■ Exercise task ■
Rewrite the lines below, from the one containing "[dialog] (53, 2532)" through the one containing "Kohandatud sätted (53, 2564)", inclusive, as a numbered list, leaving out any blank lines.

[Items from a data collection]
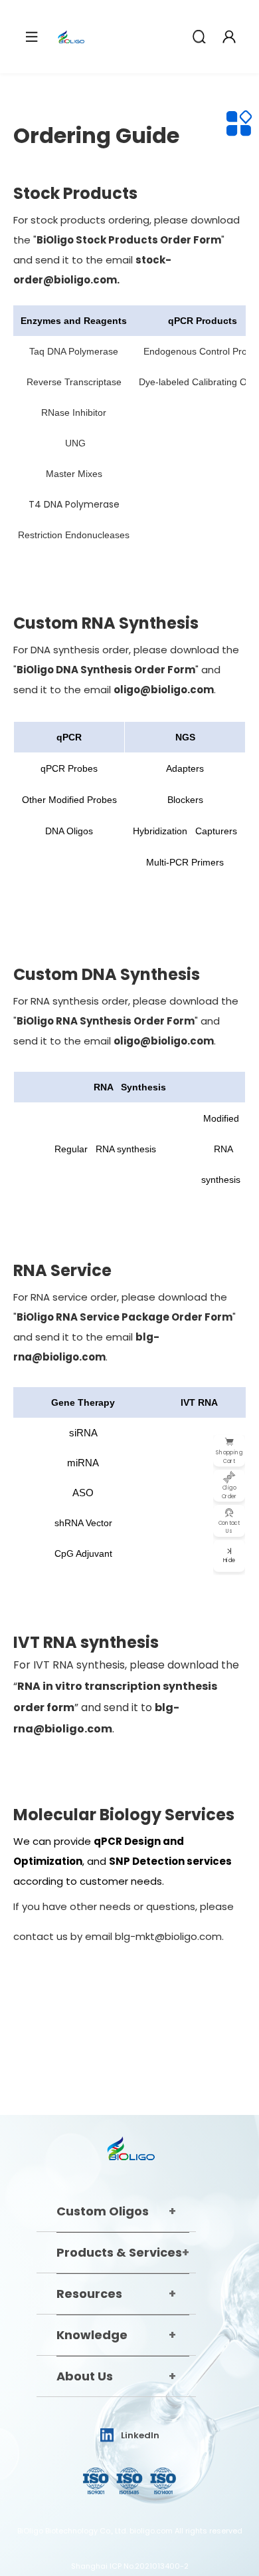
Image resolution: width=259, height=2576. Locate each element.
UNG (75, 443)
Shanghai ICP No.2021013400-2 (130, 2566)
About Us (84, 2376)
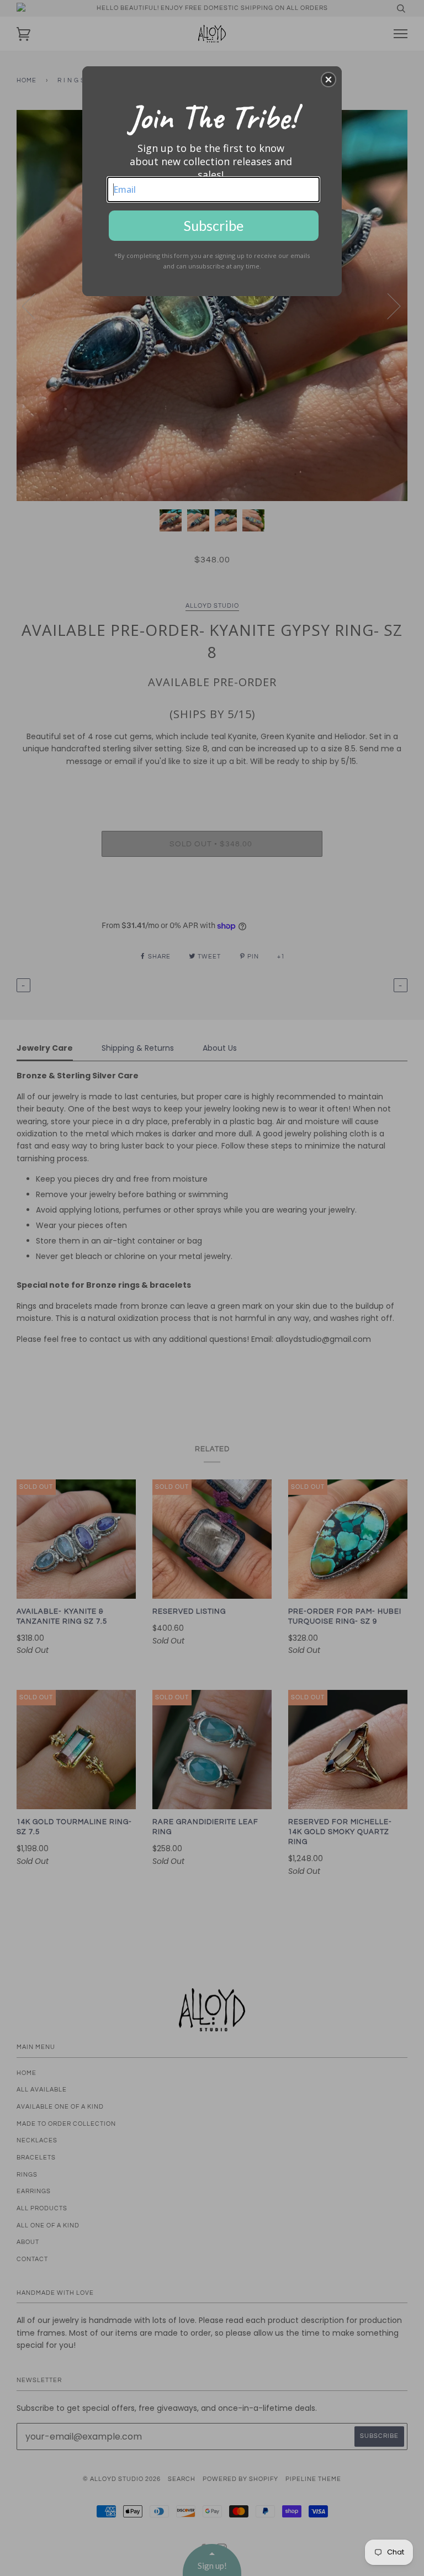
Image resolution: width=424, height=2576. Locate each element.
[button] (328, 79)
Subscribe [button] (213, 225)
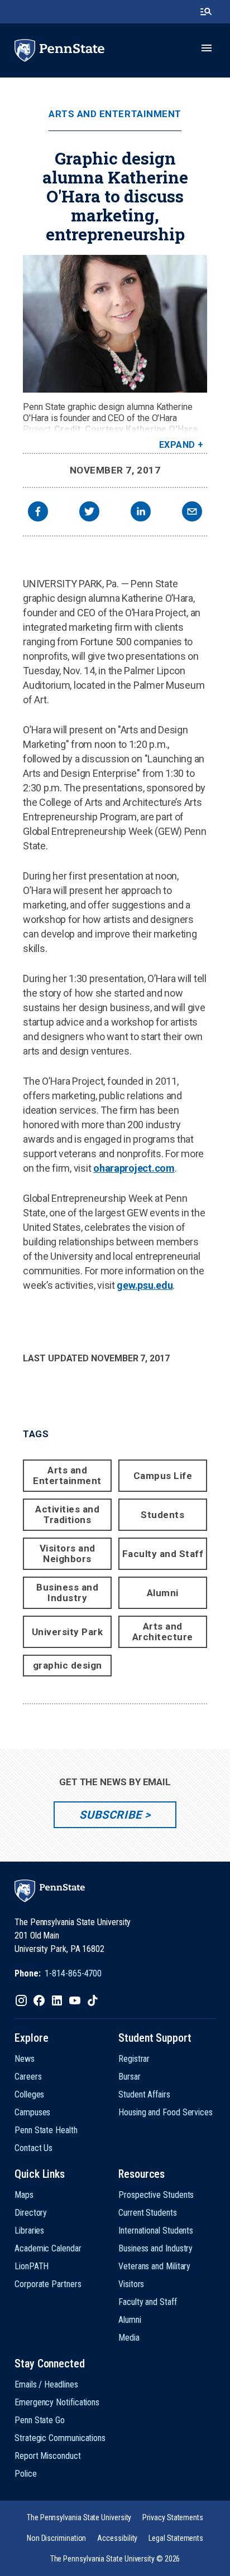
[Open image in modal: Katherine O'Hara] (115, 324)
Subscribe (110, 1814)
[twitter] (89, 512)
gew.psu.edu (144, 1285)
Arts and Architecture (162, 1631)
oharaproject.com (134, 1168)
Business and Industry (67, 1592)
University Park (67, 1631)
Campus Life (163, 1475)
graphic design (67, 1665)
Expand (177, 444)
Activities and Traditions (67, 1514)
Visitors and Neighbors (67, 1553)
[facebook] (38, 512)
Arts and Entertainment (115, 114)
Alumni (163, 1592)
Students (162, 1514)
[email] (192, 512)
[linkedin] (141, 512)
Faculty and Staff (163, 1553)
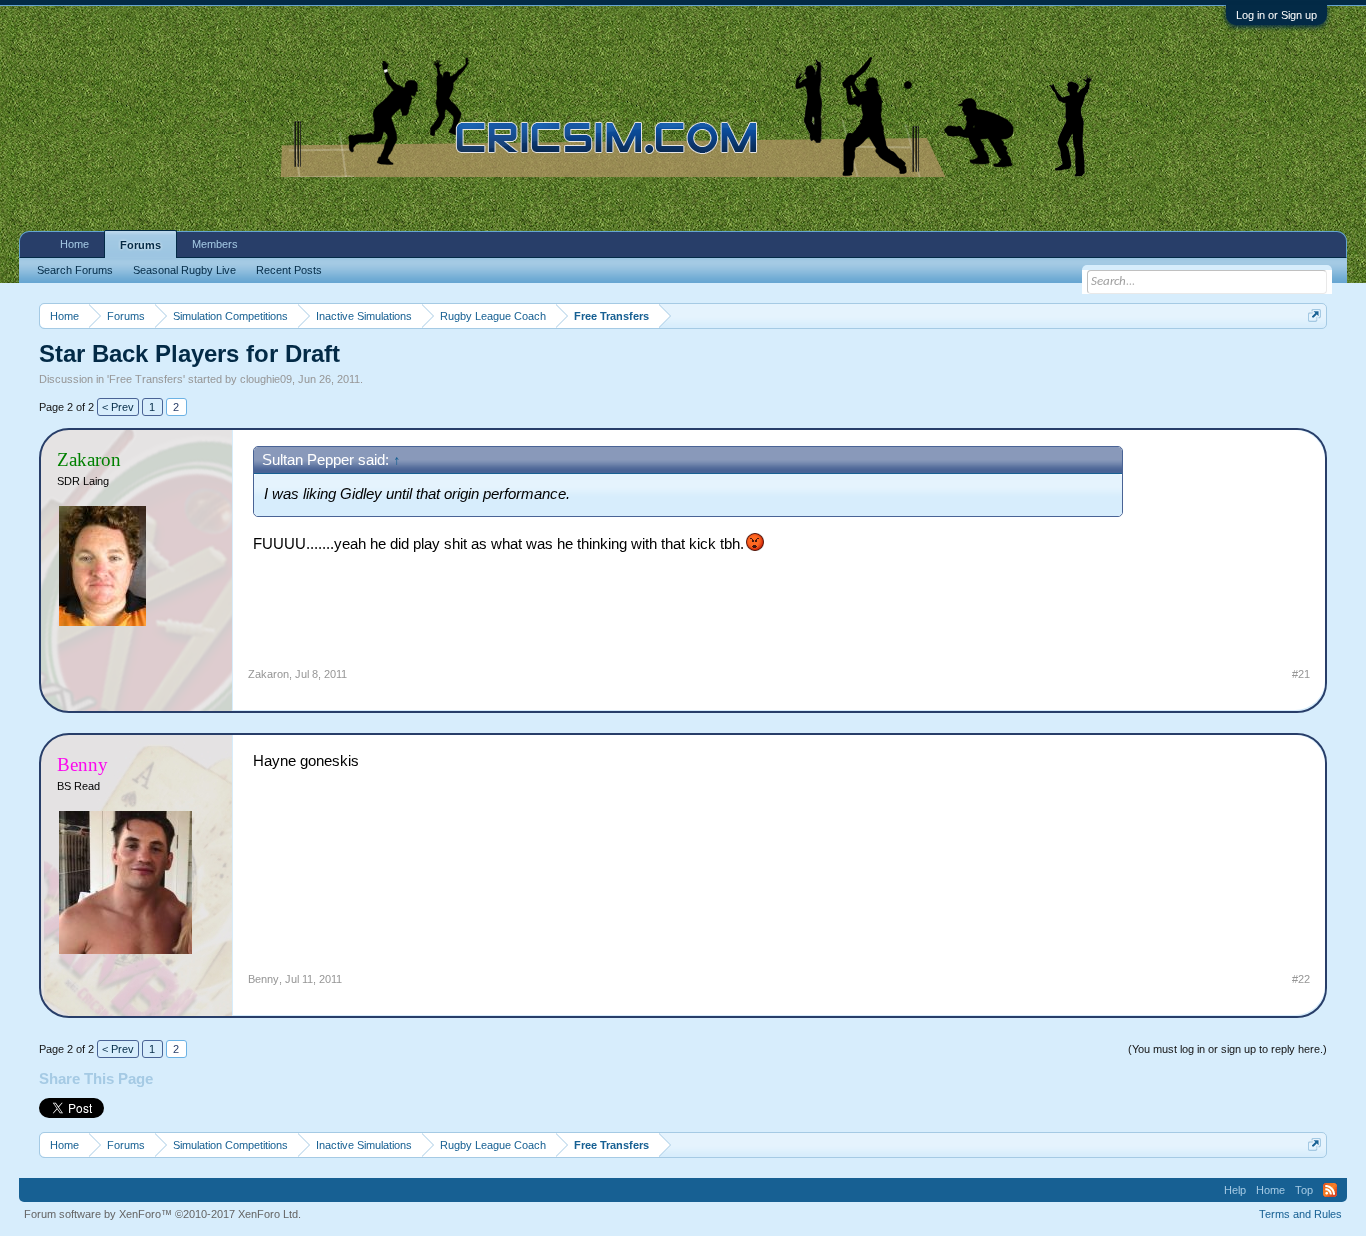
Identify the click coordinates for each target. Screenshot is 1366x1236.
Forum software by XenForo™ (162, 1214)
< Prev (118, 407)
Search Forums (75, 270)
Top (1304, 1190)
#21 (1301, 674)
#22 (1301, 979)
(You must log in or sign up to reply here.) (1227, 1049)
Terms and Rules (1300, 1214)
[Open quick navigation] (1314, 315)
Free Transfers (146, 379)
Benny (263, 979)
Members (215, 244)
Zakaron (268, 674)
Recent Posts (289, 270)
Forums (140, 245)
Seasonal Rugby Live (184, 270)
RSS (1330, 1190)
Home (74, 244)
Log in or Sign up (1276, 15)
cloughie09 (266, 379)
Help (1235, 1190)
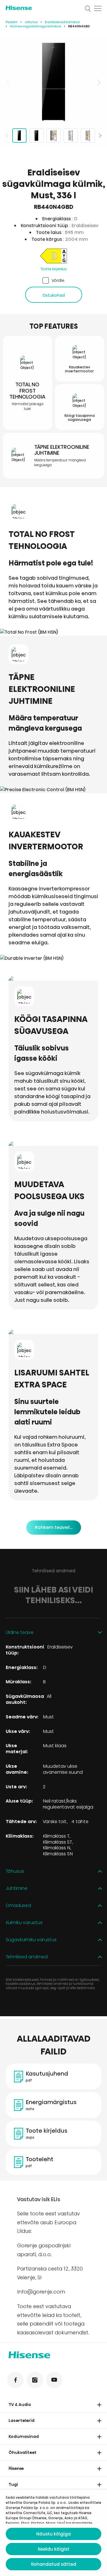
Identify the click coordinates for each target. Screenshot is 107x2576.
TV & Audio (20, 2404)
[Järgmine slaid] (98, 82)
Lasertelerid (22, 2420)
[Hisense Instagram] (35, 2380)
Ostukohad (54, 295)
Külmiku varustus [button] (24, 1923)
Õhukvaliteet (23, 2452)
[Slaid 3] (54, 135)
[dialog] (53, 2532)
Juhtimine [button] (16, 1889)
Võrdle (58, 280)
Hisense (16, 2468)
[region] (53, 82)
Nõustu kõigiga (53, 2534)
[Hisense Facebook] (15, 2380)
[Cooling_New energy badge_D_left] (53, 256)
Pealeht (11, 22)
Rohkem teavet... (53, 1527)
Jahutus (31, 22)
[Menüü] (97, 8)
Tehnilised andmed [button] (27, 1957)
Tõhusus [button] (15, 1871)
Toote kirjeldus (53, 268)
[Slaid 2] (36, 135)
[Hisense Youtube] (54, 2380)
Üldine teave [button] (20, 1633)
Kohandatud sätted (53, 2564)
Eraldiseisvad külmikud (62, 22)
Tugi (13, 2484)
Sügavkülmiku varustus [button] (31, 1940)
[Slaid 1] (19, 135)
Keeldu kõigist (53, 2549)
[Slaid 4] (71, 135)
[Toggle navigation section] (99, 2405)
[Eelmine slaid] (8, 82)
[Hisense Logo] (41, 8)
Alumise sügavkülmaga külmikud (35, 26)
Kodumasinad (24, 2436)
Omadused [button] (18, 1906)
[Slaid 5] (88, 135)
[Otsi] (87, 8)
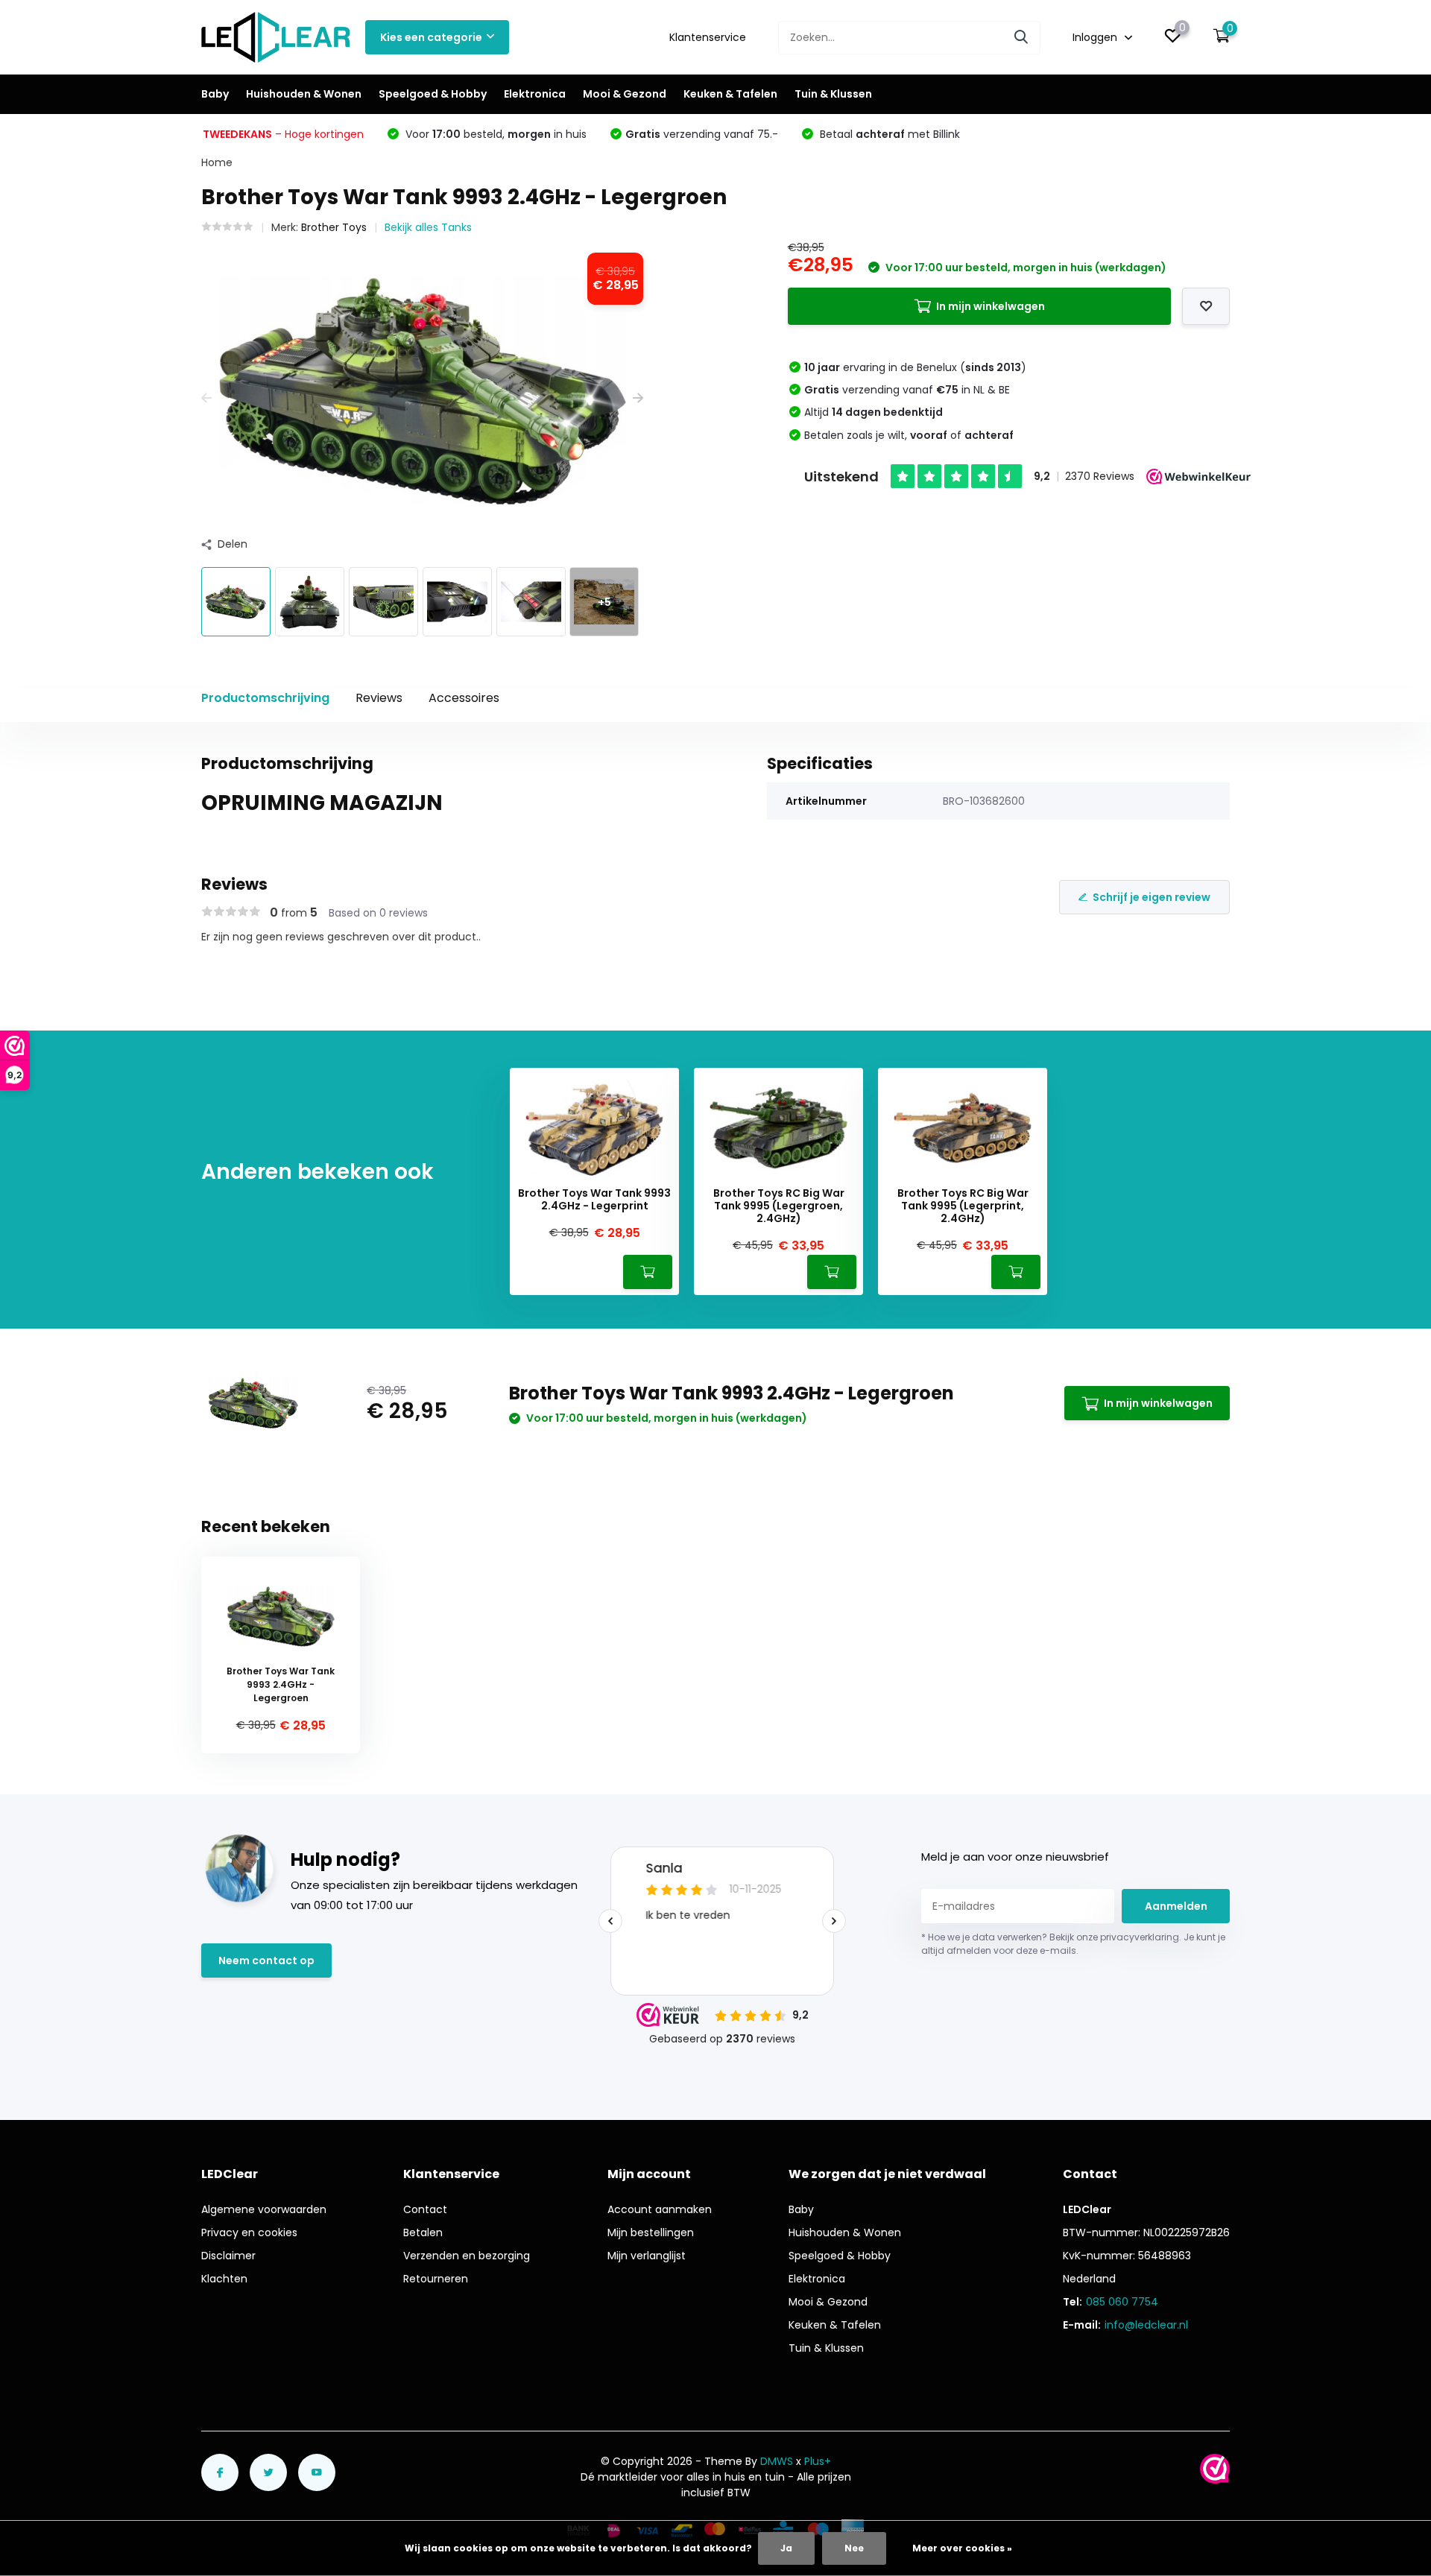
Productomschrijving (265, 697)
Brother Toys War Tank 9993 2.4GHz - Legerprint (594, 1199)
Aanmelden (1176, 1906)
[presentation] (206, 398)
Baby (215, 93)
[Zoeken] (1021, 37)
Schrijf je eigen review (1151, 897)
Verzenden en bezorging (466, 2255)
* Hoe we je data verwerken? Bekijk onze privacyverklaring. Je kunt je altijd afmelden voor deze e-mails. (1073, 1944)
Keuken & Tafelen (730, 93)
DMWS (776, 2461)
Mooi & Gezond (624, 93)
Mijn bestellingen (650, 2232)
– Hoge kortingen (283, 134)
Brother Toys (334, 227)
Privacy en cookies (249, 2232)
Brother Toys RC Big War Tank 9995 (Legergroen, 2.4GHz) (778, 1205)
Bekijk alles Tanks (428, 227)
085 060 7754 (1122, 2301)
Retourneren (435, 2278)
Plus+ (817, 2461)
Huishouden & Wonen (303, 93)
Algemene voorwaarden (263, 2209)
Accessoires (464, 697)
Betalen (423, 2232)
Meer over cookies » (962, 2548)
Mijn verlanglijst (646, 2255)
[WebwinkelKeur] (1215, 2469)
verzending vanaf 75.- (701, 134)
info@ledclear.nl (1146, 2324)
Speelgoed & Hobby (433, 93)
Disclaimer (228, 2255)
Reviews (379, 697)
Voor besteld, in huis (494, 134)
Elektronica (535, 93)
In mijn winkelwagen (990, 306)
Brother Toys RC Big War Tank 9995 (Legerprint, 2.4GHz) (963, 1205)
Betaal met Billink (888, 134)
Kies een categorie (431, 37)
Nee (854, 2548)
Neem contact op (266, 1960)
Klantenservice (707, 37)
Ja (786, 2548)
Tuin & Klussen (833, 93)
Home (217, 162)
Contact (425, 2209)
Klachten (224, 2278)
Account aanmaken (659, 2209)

■ Solution to this problem ■
1. [dialog] (53, 2532)
2. Juhtimine [button] (16, 1889)
3. Võrdle (58, 280)
4. Hisense (16, 2468)
5. [region] (53, 82)
6. Nõustu kõigiga (53, 2534)
7. [Hisense Facebook] (15, 2380)
8. [Cooling_New energy badge_D_left] (53, 256)
9. Pealeht (11, 22)
10. Rohkem teavet... (53, 1527)
11. Jahutus (31, 22)
12. [Menüü] (97, 8)
13. Tehnilised andmed [button] (27, 1957)
14. Tõhusus [button] (15, 1871)
15. Toote kirjeldus (53, 268)
16. [Slaid 2] (36, 135)
17. [Hisense Youtube] (54, 2380)
18. Üldine teave [button] (20, 1633)
19. Kohandatud sätted (53, 2564)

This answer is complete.